A ROBUST HIGH-ORDER DISCONTINUOUS GALERKIN METHOD WITH LARGE TIME STEPS FOR THE COMPRESSIBLE EULER EQUATIONS

摘要

We present a high-order Lagrange-projection like method for the approximation of the compressible Euler equations with a general equation of state. We extend the method introduced in Renac [F. Renac, Numer. Math., 2016, DOI 10.1007/s00211-016-0807-0] in the case of the isentropic gas dynamics to the compressible Euler equations and minimize the numerical dissipation by quantifying it from a parameter evaluated locally in each element of the mesh.
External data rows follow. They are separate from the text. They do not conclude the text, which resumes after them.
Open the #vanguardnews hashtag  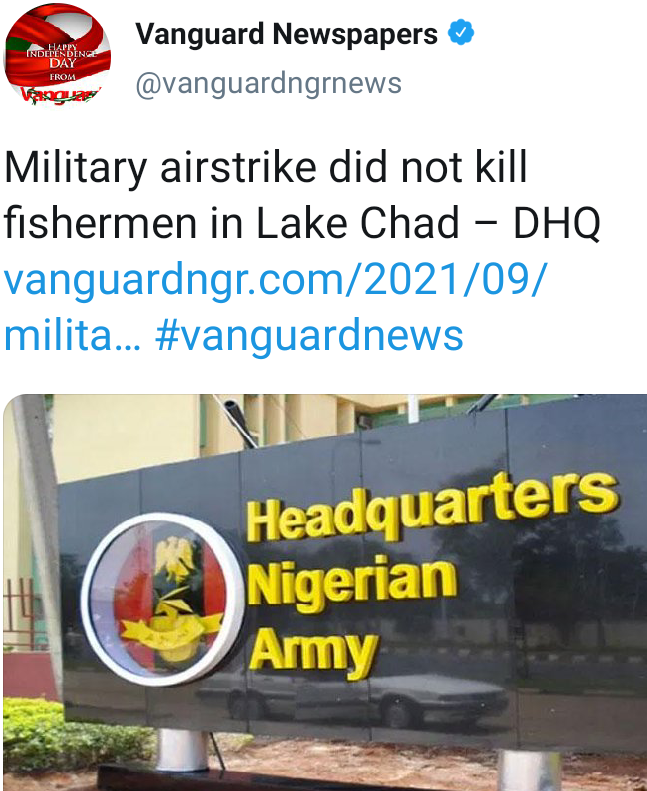(309, 335)
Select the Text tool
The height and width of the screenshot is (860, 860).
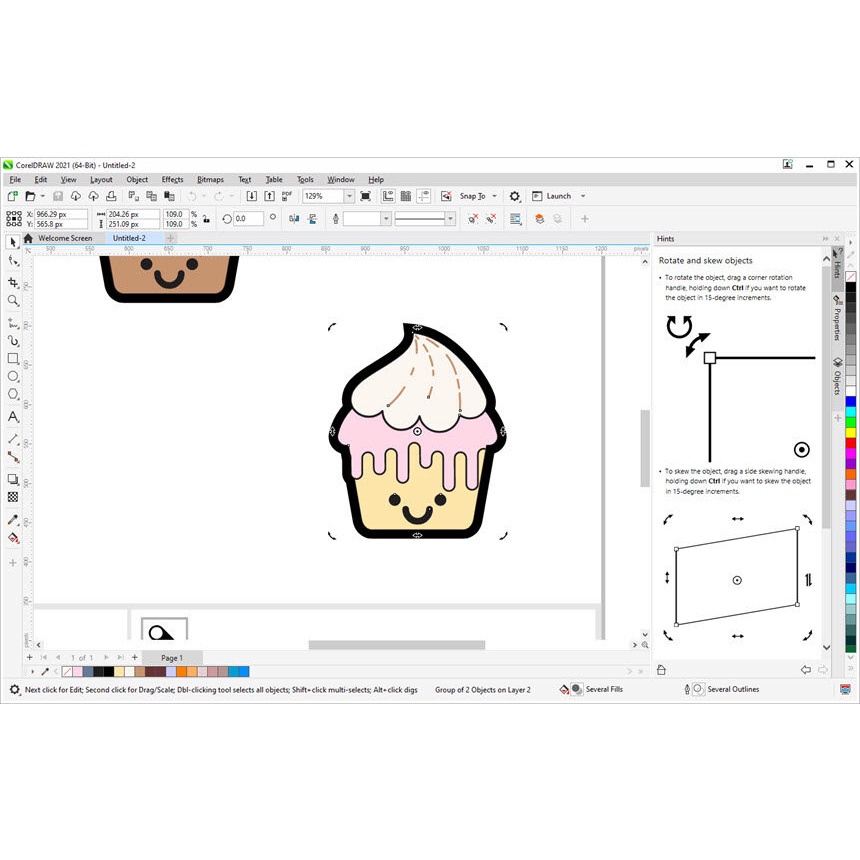[13, 417]
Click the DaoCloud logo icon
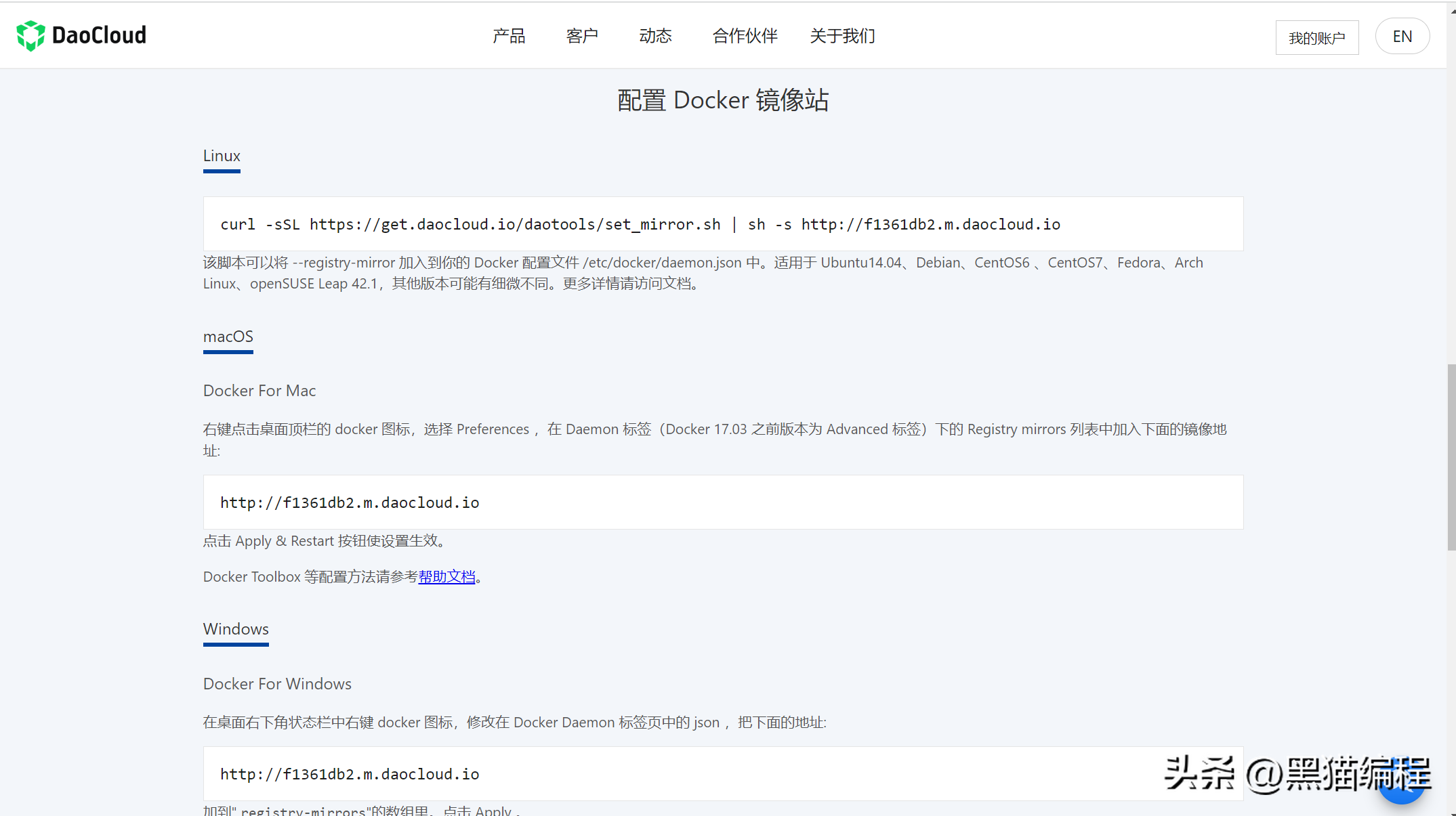 pos(30,35)
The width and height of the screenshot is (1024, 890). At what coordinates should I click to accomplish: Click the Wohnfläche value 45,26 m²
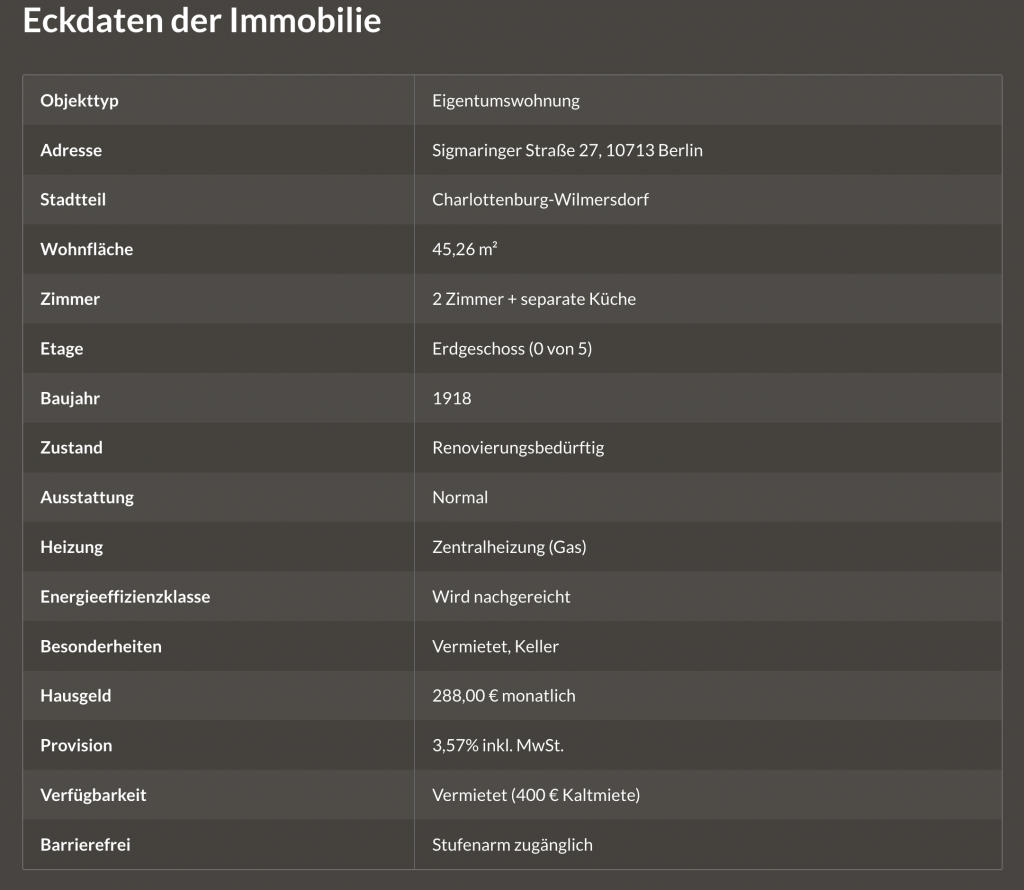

The method is based on a decomposition between acoustic and transport operators associated to an implicit-explicit time integration, thus relaxing the constraint of acoustic waves on the time step as proposed in Coquel et al. [F. Coquel, Q. Long-Nguyen, M. Postel and Q.H. Tran, Math. Comput., 79:1493-1533, 2010] in the context of a first-order finite volume method. We derive conditions on the time step and on a local numerical dissipation parameter to keep positivity of the mean value of the discrete density and internal energy in each element of the mesh and to satisfy a discrete inequality for the physical entropy at any approximation order in space. These results are then used to design limiting procedures in order to restore these properties at nodal values within elements. Moreover, the scheme is designed to avoid over-resolution in space and time in the low Mach number regime. Numerical experiments support the conclusions of the analysis and highlight stability and robustness of the present method when applied to either discontinuous flows or vacuum. Large time steps are allowed while keeping accuracy on smooth solutions even for low Mach number flows.